Le système de chemin de fer date de 1820 en Angleterre avec l'ouverture de la
ligne Darlington-Stockton et 1829 en France avec la locomotive à chaudière
tubulaire (1)
de Marc Seguin et dès 1866 il a conquis non seulement l'Europe et
l'Amérique, mais encore, l'Asie, l'Océanie, l'Amérique méridionale. En ce
milieu du 19ème Siècle, la locomotive sillonne toutes les parties
du globe, apportant avec elle, civilisation et paix, prospérité et
bien-être.
Ces progrès et développements se sont réalisés grâce à de grands hommes, visionnaires qui ont eu foi en cette révolution des transports qui ont vu dans le chemin de fer un facteur de prospérité et de richesse au service de l'homme.
En France, le premier homme qui s'intéressa au chemin de fer fut M. Beannier
M. Beannier
Alors qu'en Angleterre, les voies ferrées étaient utilisées fréquemment
dans les mines, il a fallu attendre 1823 en France pour que M. Beannier
sollicita auprès de l'administration, l'autorisation de construire une ligne allant du
Pont d'Andrezieux à St Etienne par la force des chevaux. Il s'agissait de
transporter le charbon de mines à la Loire où il était embarqué sur des
péniches à destination du Nivernais ou de Paris.
Les frères Seguin
Né
à Annonay en 1786, Marc Seguin trouva un maître en son oncle Montgolfier
inventeur des aérostats. En 1820, il se distingua par ses réalisations civiles
et notamment la construction d'un pont suspendu entre Tournon et Tain dont le
prix était trois fois moins élevé qu'un pont en pierre. Marc Seguin est
l'inventeur des ponts en fil de fer dont plus de quatre cents ont été lancés
depuis cette époque.
En 1825, il fit avec le fils Montgolfier la tentative de la navigation à vapeur
sur le Rhône et c'est sur un bateau qu'il essaya sa première chaudière
tubulaire qui a révolutionné la conception des locomotives. En 1828, les
frères Seguin ayant obtenu la concession de la ligne de St Étienne à Lyon,
Marc Seguin put y faire usage de sa chaudière tubulaire, brevetée en 1829(2).

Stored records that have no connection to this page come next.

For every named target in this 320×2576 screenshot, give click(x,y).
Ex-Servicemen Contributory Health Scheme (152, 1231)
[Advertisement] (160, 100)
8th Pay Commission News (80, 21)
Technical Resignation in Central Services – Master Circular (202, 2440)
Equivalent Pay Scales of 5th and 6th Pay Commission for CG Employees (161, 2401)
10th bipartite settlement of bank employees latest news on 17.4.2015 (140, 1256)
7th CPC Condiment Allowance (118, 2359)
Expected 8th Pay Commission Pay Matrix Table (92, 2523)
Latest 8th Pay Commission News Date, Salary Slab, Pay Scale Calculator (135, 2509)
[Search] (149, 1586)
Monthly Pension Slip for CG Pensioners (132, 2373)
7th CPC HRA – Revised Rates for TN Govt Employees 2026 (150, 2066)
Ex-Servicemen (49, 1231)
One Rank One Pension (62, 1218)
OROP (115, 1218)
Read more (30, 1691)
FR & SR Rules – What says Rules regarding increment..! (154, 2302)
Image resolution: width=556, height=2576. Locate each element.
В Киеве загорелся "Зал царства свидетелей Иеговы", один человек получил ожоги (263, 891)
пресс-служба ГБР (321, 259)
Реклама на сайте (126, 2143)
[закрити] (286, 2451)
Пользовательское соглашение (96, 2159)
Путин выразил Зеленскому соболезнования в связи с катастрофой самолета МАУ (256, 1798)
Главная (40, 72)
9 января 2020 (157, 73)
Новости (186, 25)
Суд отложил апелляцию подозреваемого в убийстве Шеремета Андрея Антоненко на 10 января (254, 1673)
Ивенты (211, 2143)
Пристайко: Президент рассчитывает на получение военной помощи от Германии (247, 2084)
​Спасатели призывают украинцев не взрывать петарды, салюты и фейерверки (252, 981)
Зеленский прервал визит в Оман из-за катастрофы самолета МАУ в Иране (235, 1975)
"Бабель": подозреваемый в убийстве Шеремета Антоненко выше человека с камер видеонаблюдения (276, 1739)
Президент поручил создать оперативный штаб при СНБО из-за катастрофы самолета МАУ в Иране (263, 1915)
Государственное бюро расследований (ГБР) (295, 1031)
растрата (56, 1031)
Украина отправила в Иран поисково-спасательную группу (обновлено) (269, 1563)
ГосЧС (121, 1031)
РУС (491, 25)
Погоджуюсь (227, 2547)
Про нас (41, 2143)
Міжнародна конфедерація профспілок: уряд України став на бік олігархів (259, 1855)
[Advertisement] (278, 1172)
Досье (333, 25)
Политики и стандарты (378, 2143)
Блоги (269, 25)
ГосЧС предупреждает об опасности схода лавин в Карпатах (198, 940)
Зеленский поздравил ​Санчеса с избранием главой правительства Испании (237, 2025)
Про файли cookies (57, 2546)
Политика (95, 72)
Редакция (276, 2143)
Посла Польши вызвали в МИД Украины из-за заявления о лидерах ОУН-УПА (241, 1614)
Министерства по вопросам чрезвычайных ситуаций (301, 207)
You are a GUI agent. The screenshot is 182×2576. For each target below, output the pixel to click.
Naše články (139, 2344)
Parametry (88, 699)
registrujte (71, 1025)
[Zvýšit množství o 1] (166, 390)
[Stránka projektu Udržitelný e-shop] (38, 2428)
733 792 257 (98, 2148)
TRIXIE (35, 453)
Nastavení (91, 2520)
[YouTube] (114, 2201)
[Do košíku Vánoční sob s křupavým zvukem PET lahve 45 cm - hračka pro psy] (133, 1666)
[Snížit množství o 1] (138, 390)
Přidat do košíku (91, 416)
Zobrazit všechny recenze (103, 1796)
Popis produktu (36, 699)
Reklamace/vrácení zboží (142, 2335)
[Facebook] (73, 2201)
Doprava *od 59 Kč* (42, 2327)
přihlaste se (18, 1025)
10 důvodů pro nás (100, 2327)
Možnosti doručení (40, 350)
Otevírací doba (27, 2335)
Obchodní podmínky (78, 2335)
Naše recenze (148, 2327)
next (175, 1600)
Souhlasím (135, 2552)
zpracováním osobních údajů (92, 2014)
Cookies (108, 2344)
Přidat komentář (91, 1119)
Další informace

Il remplaça les tubes d'eau de la chaudière de Perkins par des "tubes à
feu" qui donnèrent une production de vapeur inouïe.
En 1826 commença la construction d'un chemin de St Etienne à Lyon
(1826) et deux ans plus tard MM. Mellet et Henry construisirent celui d'Andrezieux à Roanne.
Alors que ce dernier était à traction de
locomotive, celui des frères Seguin était "très fantaisiste"(3).
Sans doute leur esprit trop inventif, les avait entraînés à imaginer des
système de traction divers et variés certainement les plus inattendus.
L'exécution audacieuse de ce chemin de fer fit l'admiration des Stephenson.
De plus les constructeurs, dans le souci
exclusif de transporter des marchandises, avaient omis celui des voyageurs et un
parcours sur ce chemin de fer de St Etienne à Lyon semblait dangereux(4)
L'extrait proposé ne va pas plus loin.